EXERCISE BRIEF = Please duplicate the data from the line holding "Given: Tap the profile avatar icon" through the line holding "Action: 137,77", both lines included, and leave the pictures out.
─── STORED DATA
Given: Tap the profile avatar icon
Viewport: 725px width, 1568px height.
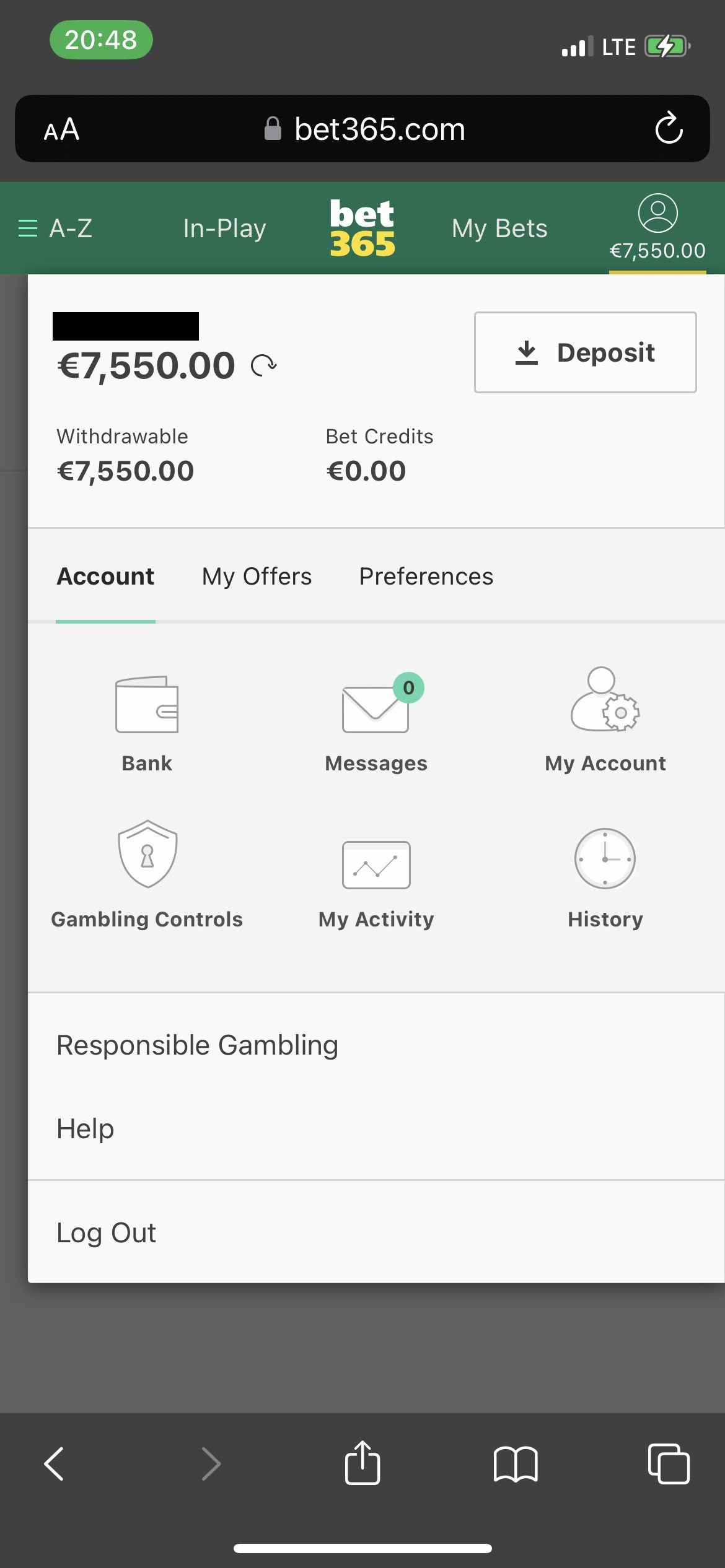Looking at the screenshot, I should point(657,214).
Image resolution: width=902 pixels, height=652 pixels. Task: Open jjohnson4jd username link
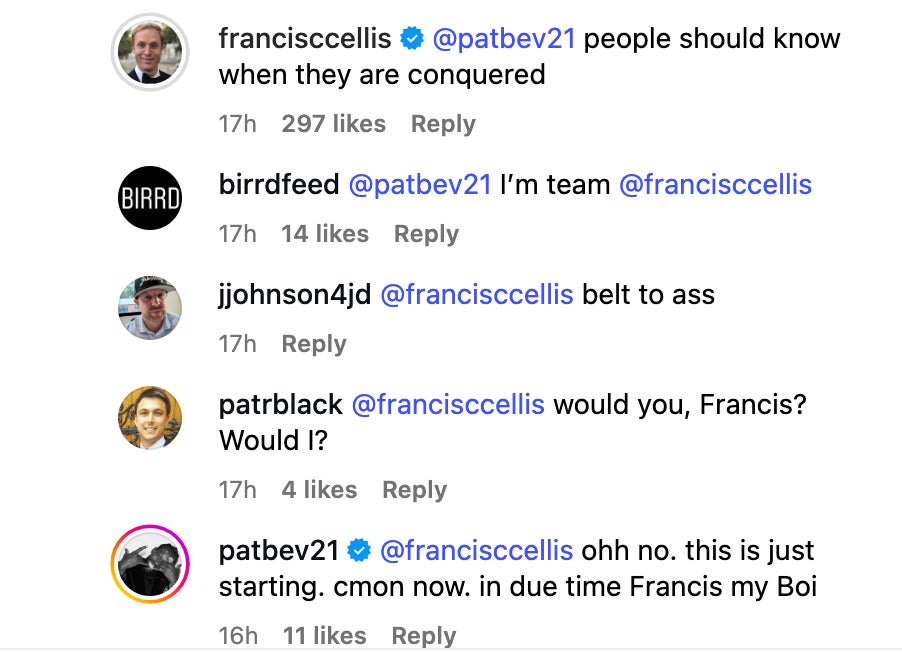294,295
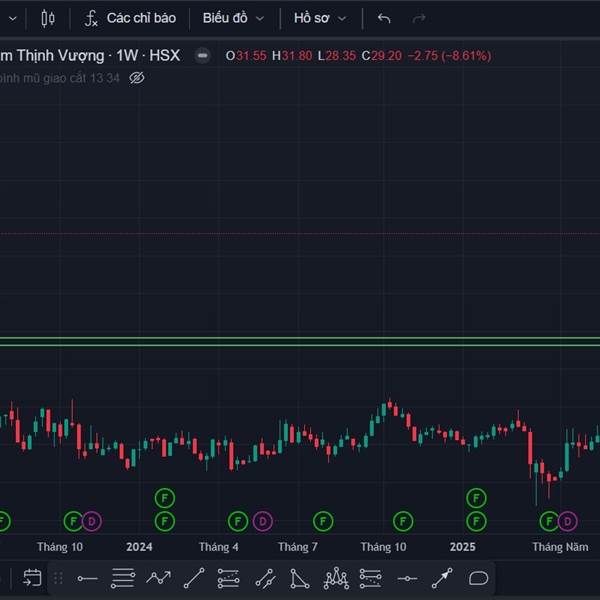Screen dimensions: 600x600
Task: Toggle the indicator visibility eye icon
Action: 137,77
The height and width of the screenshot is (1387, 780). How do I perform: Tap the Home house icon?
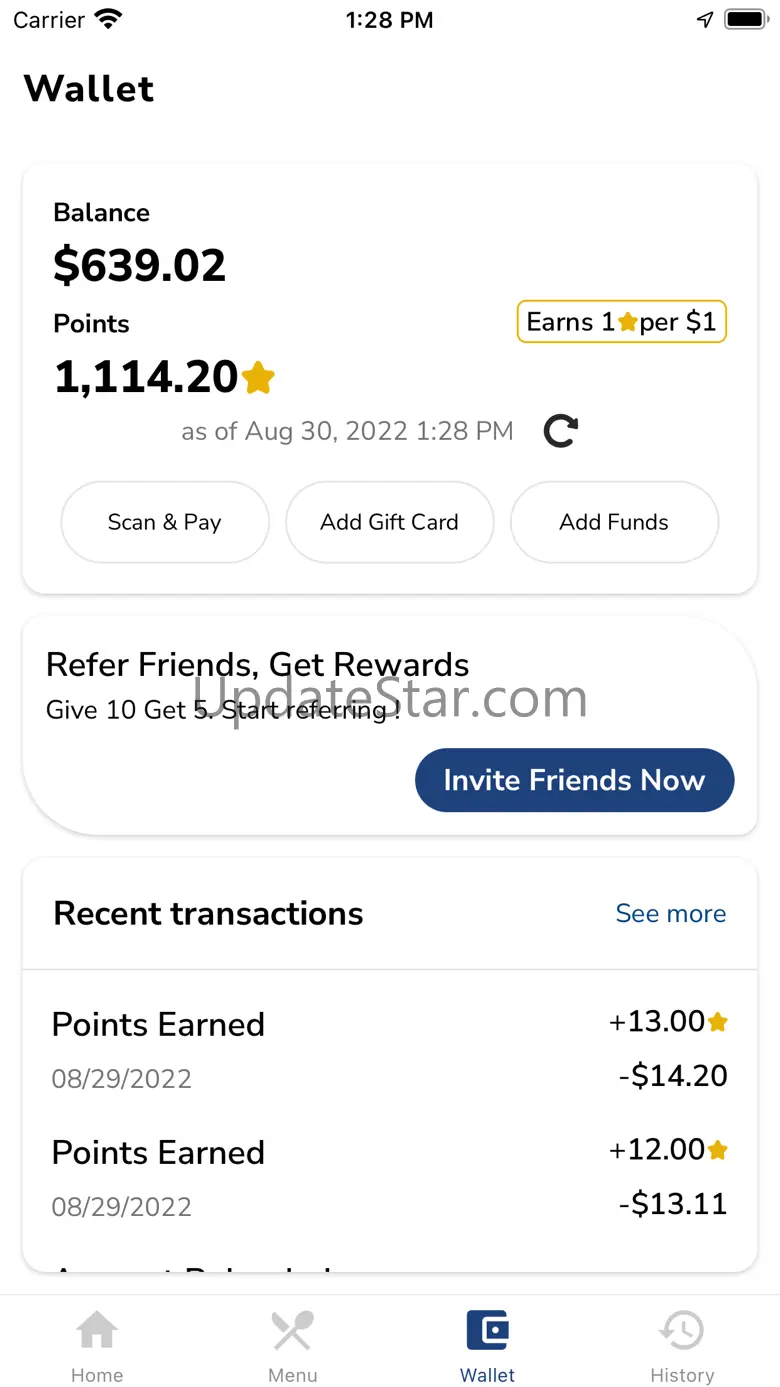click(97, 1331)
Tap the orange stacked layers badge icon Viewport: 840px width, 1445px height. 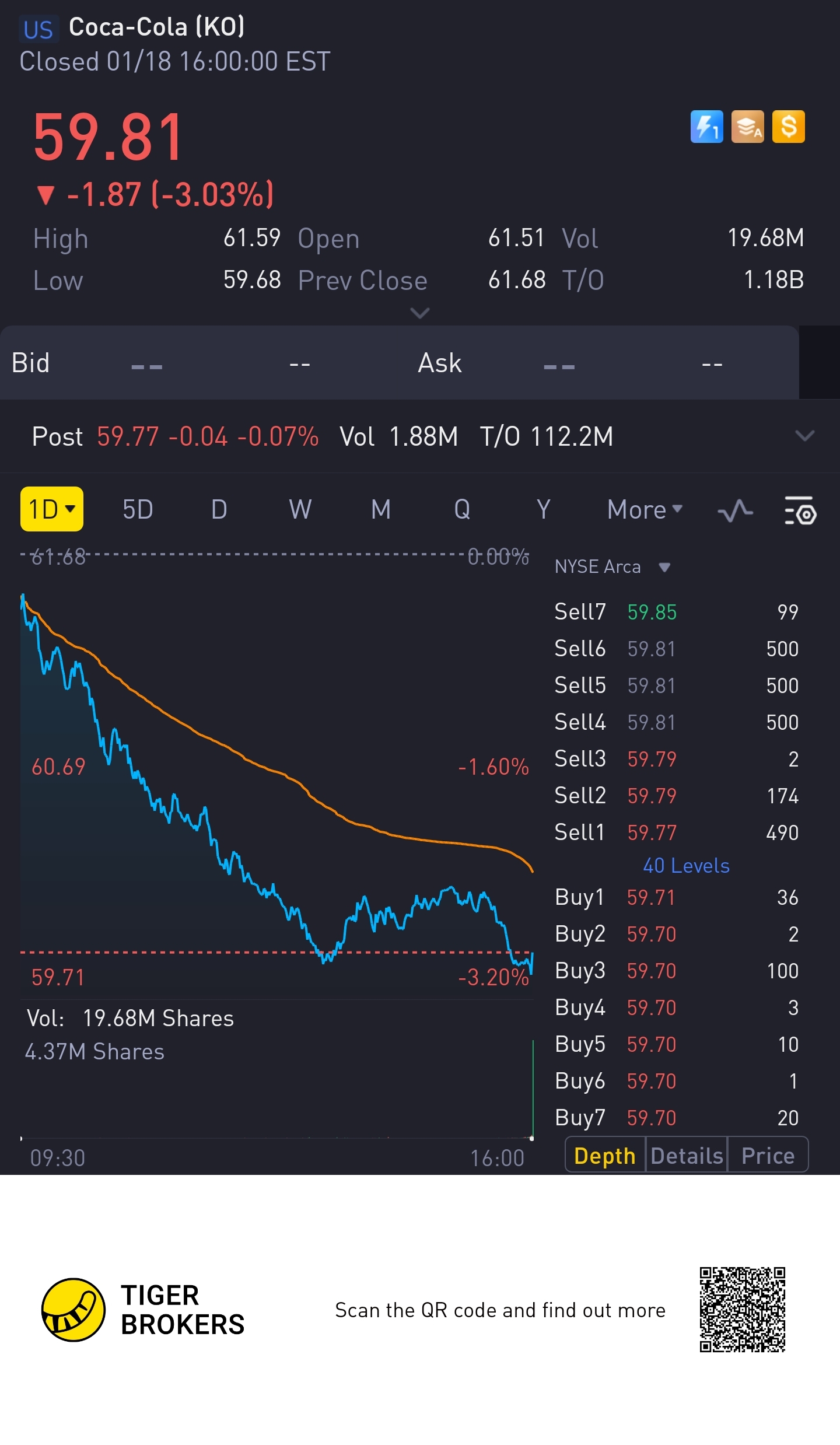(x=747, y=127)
──────
─── STORED DATA
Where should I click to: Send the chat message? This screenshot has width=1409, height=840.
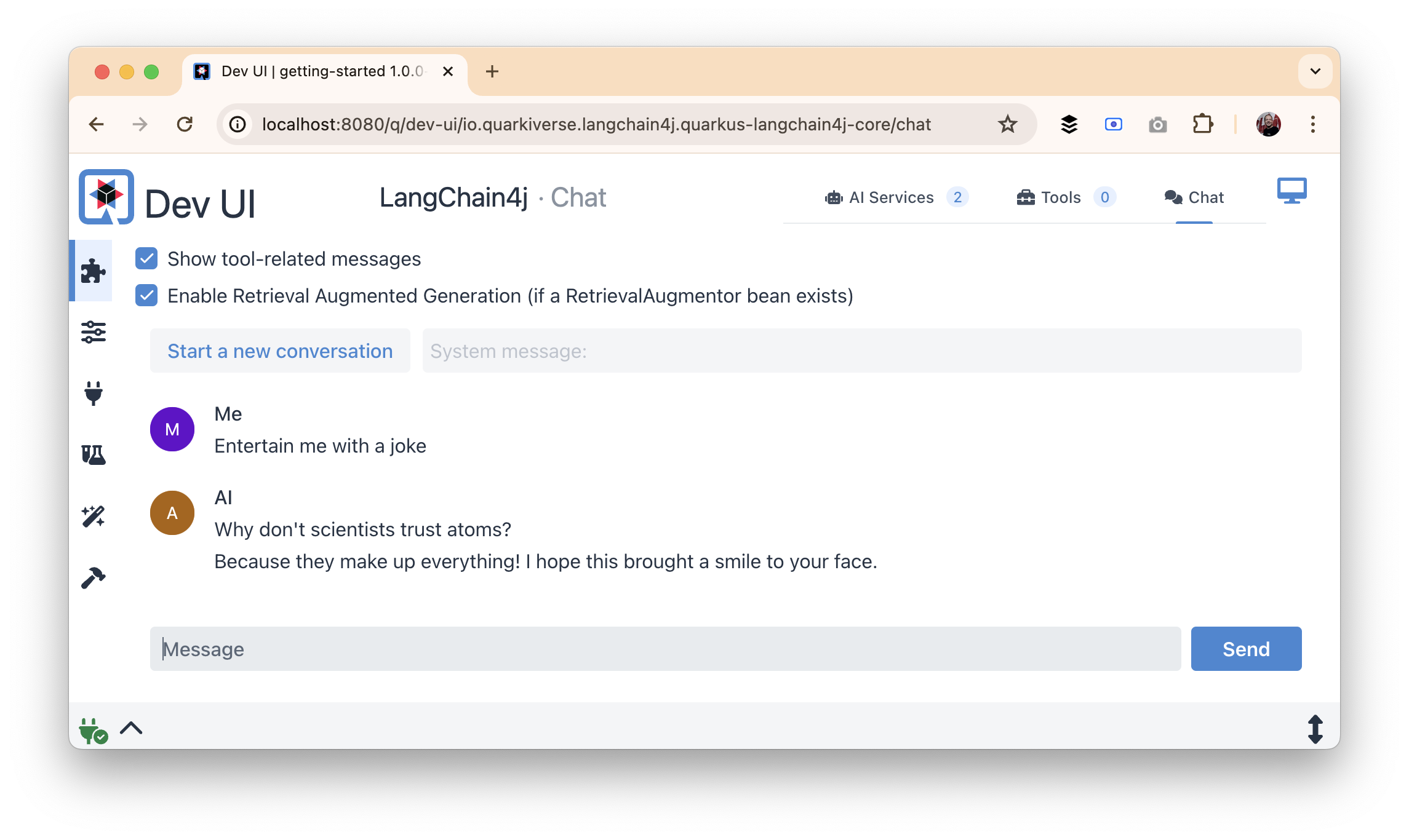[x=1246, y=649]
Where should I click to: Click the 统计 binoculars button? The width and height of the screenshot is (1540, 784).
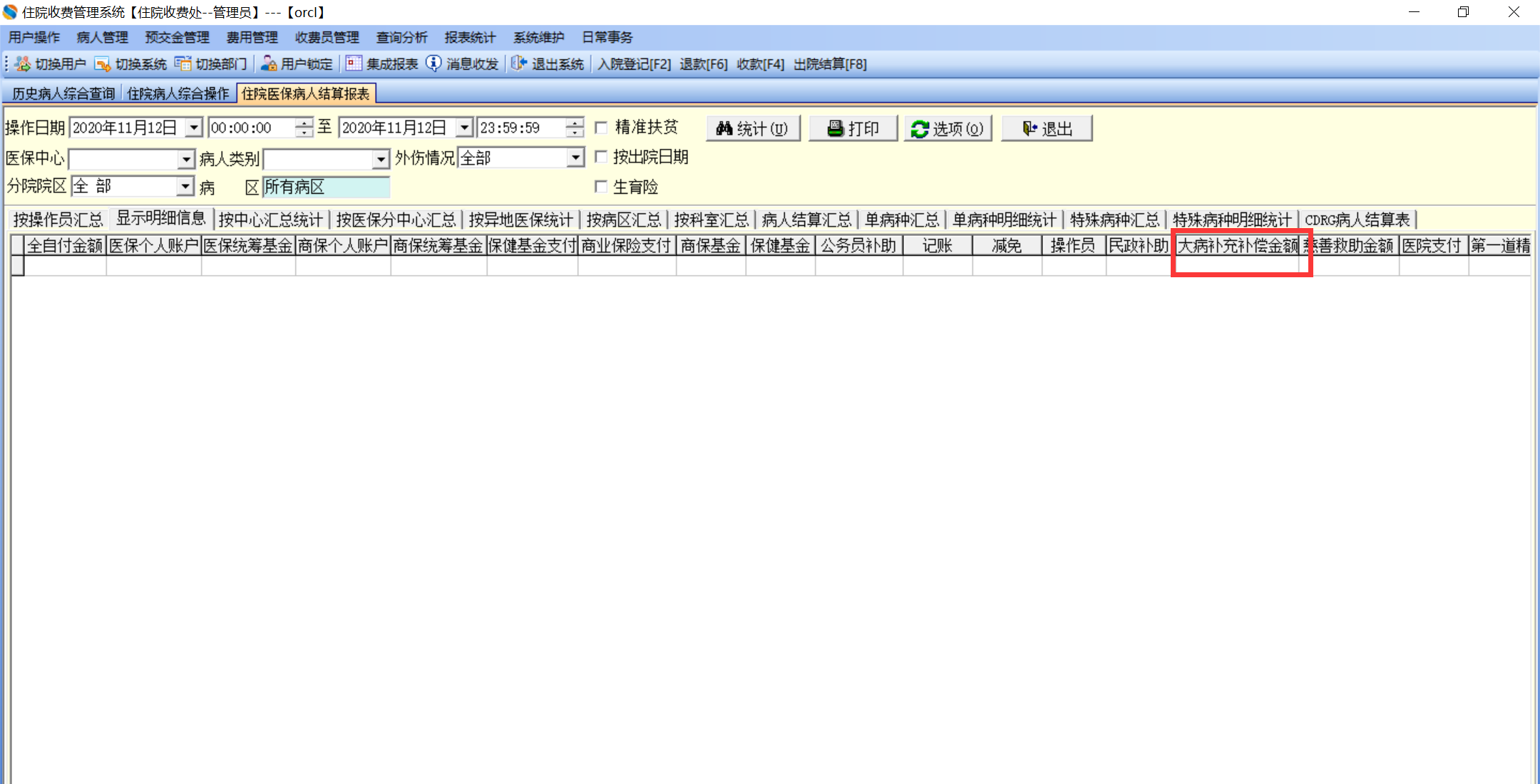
──────
EXPECTED OUTPUT =
Given: Tap the profile avatar icon
Viewport: 725px width, 1568px height.
Looking at the screenshot, I should point(657,214).
Image resolution: width=902 pixels, height=652 pixels. Task: Open jjohnson4jd username link
294,295
Screen dimensions: 600x600
Task: Toggle the indicator visibility eye icon
Action: 137,77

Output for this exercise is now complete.